Soutenances de thèses
Jeudi 20 septembre 2018, 10 heures, 1828 (Olympe de Gouges)
Matthieu Boutier Routage sensible à la source

En routage next-hop, paradigme de routage utilisé dans l'Internet Global, chaque routeur choisit le next-hop de chaque paquet en fonction de son adresse destination. Le routage sensible à la source est une extension compatible du routage next-hop où le choix du next-hop dépend de l'adresse source du paquet en plus de son adresse destination. Nous montrons dans cette thèse que le routage sensible à la source est adapté au routage des réseaux multihomés avec plusieurs adresses, qu'il est possible d'étendre de manière compatible les protocoles de routage à vecteur de distance existants et que ce paradigme de routage offre avantageusement plus de flexibilité aux hôtes. Nous montrons d'abord que certains systèmes n'ordonnent pas correctement les entrées sensibles à la source dans leurs tables de routage et nous définissons un algorithme adapté aux protocoles de routage pour y remédier. Nous montrons comment étendre les protocoles à vecteur de distances au routage sensible à la source de manière compatible. Nous validons notre approche en concevant une extension d'un protocole existant (Babel), en réalisant la première implémentation complète d'un protocole sensible à la source et en utilisant ce protocole pour router un réseau multihomé. Enfin, nous montrons que le routage sensible à la source offre des possibilités de multichemin aux couches supérieures des hôtes. Nous vérifions qu'il s'intègre aux technologies existantes (MPTCP) et nous concevons des techniques d'optimisation pour les applications légères. Nous évaluons ces techniques après les avoir implémentées dans le cadre d'une application existante (mosh).

Soutenances de thèses
Mercredi 19 septembre 2018, 14 heures, Salle 3052, Bâtiment Sophie Germain
Laurent Feuilloley (IRIF) Certification locale en calcul distribué : sensibilité aux erreurs, uniformité, redondance et interactivité

Cette thèse porte sur la notion de certification locale, un sujet central en décision distribuée, un domaine du calcul distribué. Le mécanisme de la décision distribuée consiste, pour les nœuds d'un réseau, à décider de manière distribuée si le réseau est dans une configuration correcte ou non, selon un certain prédicat. Cette décision est dite locale, car les nœuds du réseau ne peuvent communiquer qu'avec leurs voisins. Après avoir communiqué, chaque nœud prend une décision, exprimant si le réseau est correct ou non localement, c'est-à-dire correct étant donné l'information partielle récoltée jusque-là. Le réseau est déclaré correct globalement s'il est déclaré correct localement par tous les nœuds.

[Enregistrements issus d'une collection]
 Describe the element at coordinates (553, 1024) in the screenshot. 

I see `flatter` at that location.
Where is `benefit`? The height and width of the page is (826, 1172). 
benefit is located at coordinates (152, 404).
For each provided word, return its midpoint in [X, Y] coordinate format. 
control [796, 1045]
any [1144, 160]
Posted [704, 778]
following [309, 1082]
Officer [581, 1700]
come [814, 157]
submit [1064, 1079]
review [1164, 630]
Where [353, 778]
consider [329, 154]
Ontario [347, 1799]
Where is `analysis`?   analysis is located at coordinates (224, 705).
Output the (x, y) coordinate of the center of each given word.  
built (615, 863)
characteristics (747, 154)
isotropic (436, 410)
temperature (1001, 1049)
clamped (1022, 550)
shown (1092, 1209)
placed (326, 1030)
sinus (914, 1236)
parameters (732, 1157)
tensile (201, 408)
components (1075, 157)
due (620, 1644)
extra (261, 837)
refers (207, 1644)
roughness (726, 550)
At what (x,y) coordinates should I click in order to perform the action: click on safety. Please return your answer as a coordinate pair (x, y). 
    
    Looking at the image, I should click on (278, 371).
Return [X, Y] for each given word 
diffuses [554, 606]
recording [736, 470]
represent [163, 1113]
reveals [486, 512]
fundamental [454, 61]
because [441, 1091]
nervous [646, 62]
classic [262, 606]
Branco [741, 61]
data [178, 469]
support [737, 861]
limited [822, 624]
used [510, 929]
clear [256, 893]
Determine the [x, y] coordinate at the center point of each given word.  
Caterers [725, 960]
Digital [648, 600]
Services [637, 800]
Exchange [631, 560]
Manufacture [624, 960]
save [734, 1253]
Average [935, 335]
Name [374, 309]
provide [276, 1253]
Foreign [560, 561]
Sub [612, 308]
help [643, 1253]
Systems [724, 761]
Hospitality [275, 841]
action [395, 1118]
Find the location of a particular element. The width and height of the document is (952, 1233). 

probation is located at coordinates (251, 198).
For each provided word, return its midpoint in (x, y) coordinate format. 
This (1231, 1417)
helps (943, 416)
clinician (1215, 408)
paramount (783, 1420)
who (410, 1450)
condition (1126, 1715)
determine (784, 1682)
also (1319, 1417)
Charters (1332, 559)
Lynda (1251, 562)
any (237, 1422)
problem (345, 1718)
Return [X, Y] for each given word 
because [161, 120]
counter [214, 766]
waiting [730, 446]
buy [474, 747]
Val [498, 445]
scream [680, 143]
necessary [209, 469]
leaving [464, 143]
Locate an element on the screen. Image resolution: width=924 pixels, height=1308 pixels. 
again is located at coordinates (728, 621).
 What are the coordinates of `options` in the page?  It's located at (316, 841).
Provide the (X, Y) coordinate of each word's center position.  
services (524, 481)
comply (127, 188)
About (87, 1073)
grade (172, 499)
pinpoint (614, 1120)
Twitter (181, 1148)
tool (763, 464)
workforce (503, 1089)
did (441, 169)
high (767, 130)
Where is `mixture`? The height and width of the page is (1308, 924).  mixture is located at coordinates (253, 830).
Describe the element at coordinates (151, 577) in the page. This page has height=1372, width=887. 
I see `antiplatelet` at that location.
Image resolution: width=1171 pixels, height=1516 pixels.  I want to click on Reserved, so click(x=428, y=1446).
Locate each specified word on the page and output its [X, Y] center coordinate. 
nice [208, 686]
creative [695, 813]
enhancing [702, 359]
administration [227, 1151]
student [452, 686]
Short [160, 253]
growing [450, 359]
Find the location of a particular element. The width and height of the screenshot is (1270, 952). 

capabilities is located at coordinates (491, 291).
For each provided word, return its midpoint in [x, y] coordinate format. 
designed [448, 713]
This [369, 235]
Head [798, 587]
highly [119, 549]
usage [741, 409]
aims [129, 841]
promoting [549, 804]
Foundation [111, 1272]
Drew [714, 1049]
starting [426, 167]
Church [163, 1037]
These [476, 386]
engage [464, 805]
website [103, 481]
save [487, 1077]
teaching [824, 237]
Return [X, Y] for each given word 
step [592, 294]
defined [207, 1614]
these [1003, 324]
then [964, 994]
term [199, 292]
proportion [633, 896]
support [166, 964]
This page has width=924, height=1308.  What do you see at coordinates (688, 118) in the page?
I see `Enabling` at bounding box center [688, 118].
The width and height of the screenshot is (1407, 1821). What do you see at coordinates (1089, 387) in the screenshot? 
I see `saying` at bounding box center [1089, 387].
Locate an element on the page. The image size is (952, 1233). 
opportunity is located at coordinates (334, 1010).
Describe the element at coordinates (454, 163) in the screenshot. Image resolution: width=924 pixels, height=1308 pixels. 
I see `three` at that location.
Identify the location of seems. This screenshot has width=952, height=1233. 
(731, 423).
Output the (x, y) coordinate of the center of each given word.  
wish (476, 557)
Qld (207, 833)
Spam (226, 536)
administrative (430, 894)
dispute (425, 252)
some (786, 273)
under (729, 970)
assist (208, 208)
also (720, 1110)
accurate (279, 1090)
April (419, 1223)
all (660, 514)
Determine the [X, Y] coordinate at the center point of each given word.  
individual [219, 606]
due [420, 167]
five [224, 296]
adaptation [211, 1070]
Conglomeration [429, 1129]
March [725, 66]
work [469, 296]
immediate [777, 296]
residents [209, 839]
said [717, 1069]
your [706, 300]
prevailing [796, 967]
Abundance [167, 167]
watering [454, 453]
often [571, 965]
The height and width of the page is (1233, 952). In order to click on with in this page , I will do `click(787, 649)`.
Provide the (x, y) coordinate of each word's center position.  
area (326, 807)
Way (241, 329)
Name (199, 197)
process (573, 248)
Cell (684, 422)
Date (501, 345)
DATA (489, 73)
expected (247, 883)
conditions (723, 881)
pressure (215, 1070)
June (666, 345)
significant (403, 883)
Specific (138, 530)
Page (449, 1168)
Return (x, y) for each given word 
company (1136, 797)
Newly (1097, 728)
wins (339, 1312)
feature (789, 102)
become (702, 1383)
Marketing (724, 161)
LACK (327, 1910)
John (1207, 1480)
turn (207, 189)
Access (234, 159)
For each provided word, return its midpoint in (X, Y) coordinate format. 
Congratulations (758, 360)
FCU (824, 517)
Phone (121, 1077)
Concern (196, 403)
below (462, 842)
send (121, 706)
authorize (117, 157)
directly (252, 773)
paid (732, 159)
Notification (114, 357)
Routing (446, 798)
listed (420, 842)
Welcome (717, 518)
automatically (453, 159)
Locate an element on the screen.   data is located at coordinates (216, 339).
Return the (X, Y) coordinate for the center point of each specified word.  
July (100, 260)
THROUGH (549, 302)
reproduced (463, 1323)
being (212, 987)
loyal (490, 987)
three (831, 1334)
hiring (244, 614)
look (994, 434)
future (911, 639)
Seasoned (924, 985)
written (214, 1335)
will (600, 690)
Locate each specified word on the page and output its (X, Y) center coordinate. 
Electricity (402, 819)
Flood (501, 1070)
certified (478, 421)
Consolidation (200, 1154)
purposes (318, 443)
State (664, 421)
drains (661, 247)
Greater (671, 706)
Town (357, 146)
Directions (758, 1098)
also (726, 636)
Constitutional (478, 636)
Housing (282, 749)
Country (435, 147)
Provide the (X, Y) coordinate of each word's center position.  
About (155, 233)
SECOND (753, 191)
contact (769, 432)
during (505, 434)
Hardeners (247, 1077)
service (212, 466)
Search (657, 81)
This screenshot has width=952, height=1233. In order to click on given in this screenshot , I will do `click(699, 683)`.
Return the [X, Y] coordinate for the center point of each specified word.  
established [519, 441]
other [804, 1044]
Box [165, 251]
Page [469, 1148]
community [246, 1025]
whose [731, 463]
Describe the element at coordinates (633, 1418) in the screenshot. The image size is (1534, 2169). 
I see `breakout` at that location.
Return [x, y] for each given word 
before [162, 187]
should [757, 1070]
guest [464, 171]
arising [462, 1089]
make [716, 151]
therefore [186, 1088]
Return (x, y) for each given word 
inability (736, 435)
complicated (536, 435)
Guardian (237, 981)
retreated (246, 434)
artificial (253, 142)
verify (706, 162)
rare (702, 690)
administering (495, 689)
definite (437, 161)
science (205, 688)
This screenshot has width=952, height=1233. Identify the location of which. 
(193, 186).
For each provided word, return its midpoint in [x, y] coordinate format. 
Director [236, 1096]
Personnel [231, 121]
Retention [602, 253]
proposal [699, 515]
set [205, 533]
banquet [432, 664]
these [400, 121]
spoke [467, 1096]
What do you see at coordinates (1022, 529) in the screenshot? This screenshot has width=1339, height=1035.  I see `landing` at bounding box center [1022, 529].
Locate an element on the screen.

▶ **CONSIGNE**
Mettez à jour l'extrait de « Cette thèse porte » jusqu'à « tous les nœuds. » inclus, puis recopiez ce passage en remplaçant « nœuds » par « sommets ». Répondez en vous fondant sur le seul extrait.

▶ **CORRIGÉ**
Cette thèse porte sur la notion de certification locale, un sujet central en décision distribuée, un domaine du calcul distribué. Le mécanisme de la décision distribuée consiste, pour les sommets d'un réseau, à décider de manière distribuée si le réseau est dans une configuration correcte ou non, selon un certain prédicat. Cette décision est dite locale, car les sommets du réseau ne peuvent communiquer qu'avec leurs voisins. Après avoir communiqué, chaque nœud prend une décision, exprimant si le réseau est correct ou non localement, c'est-à-dire correct étant donné l'information partielle récoltée jusque-là. Le réseau est déclaré correct globalement s'il est déclaré correct localement par tous les sommets.